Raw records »
====================

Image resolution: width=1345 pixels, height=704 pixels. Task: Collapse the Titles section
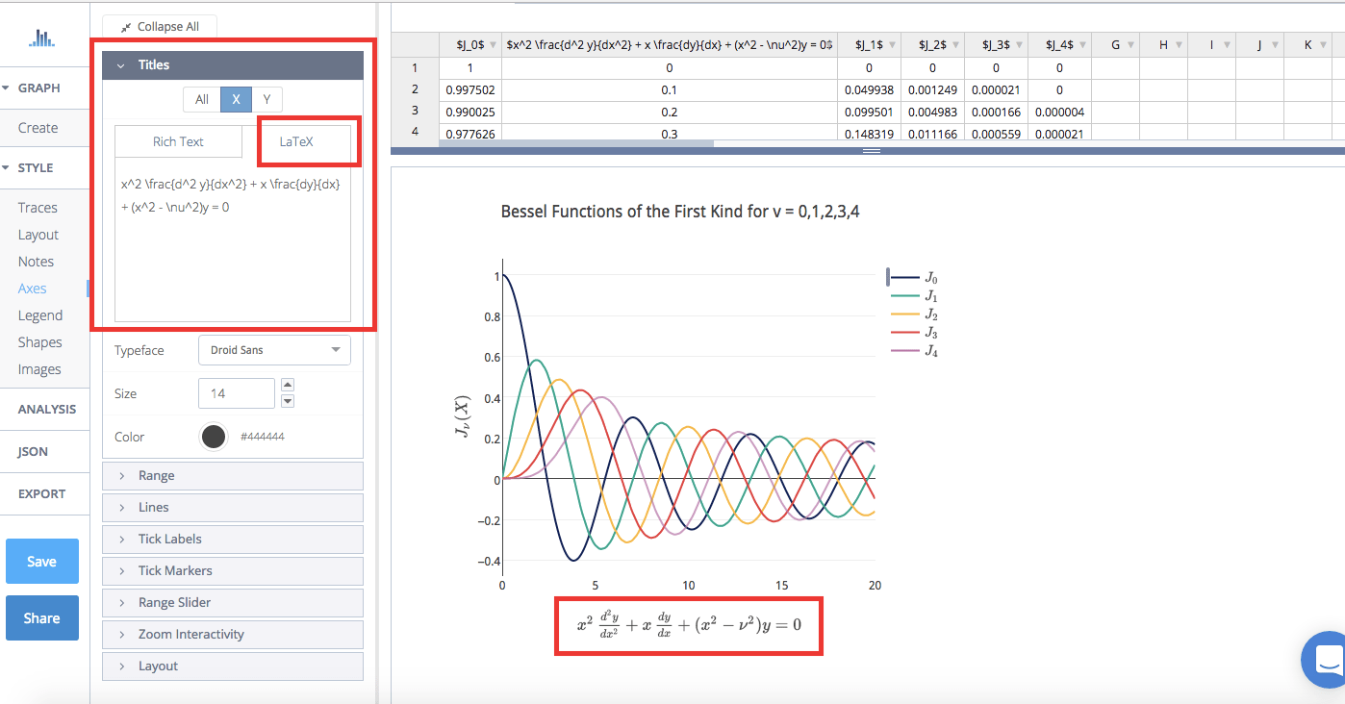click(x=119, y=64)

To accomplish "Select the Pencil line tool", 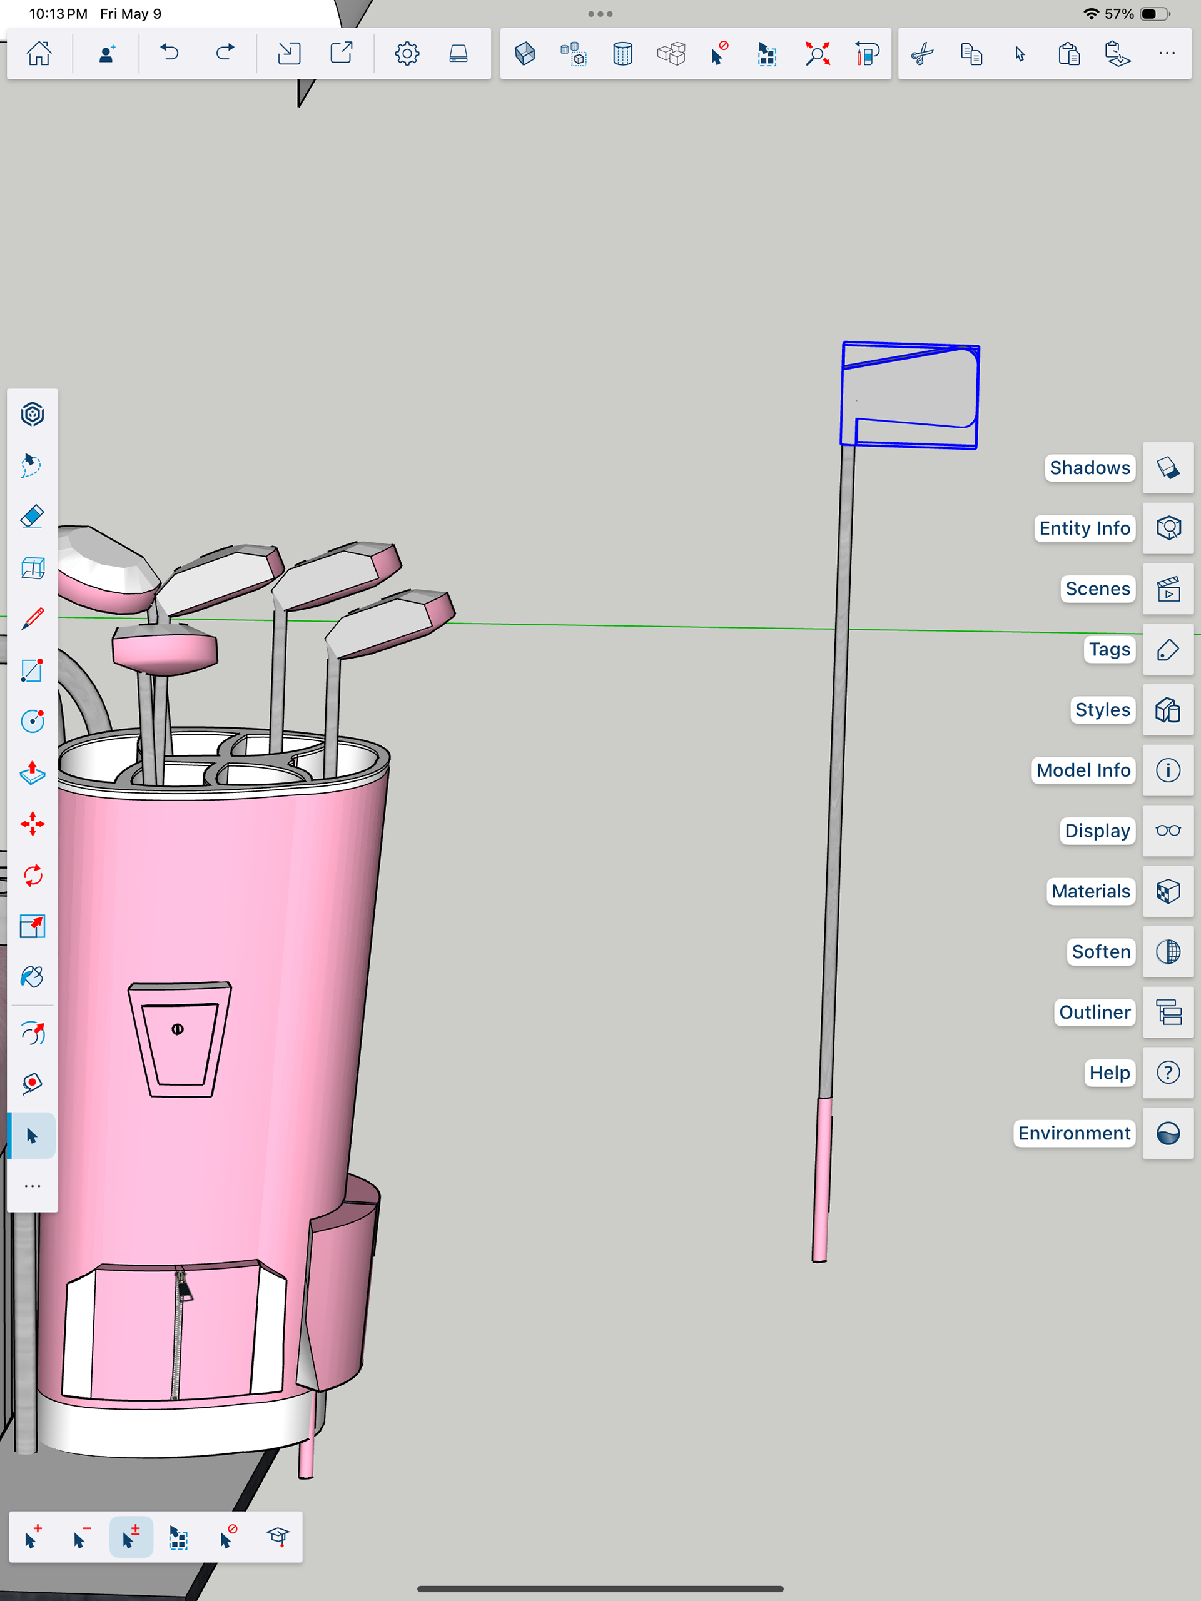I will [32, 619].
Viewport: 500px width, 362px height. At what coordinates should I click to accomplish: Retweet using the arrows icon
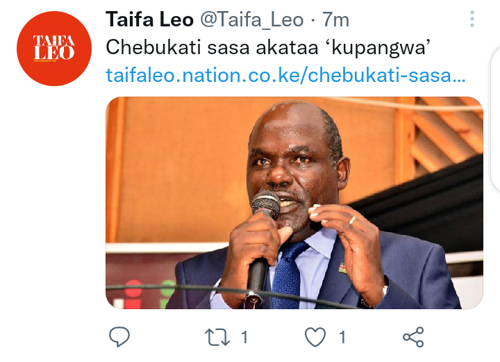(x=217, y=337)
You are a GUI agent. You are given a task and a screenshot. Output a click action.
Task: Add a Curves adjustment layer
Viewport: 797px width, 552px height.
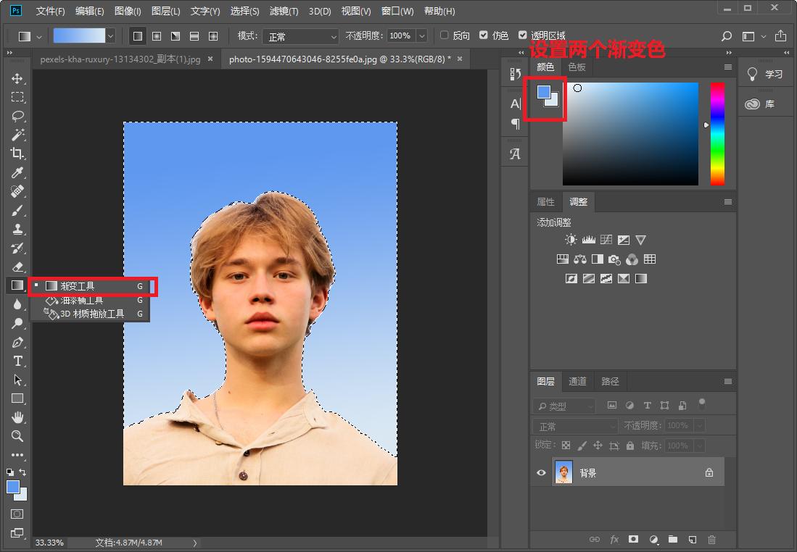[x=606, y=239]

====================

Short exercise »
Rewrite the records starting at the line containing "Viewport: 500px width, 362px" and ending at the end of the records, changing "Curves" to "Levels" and leaving everything else unchanged. Leave the pictures out of your answer.

Result of this task »
Viewport: 500px width, 362px height. At what coordinates should I click to accomplish: Retweet using the arrows icon
(x=217, y=337)
You are a GUI agent. You are given a task and a screenshot. Output a click action.
Task: Add a Levels adjustment layer
Viewport: 797px width, 552px height.
[x=606, y=239]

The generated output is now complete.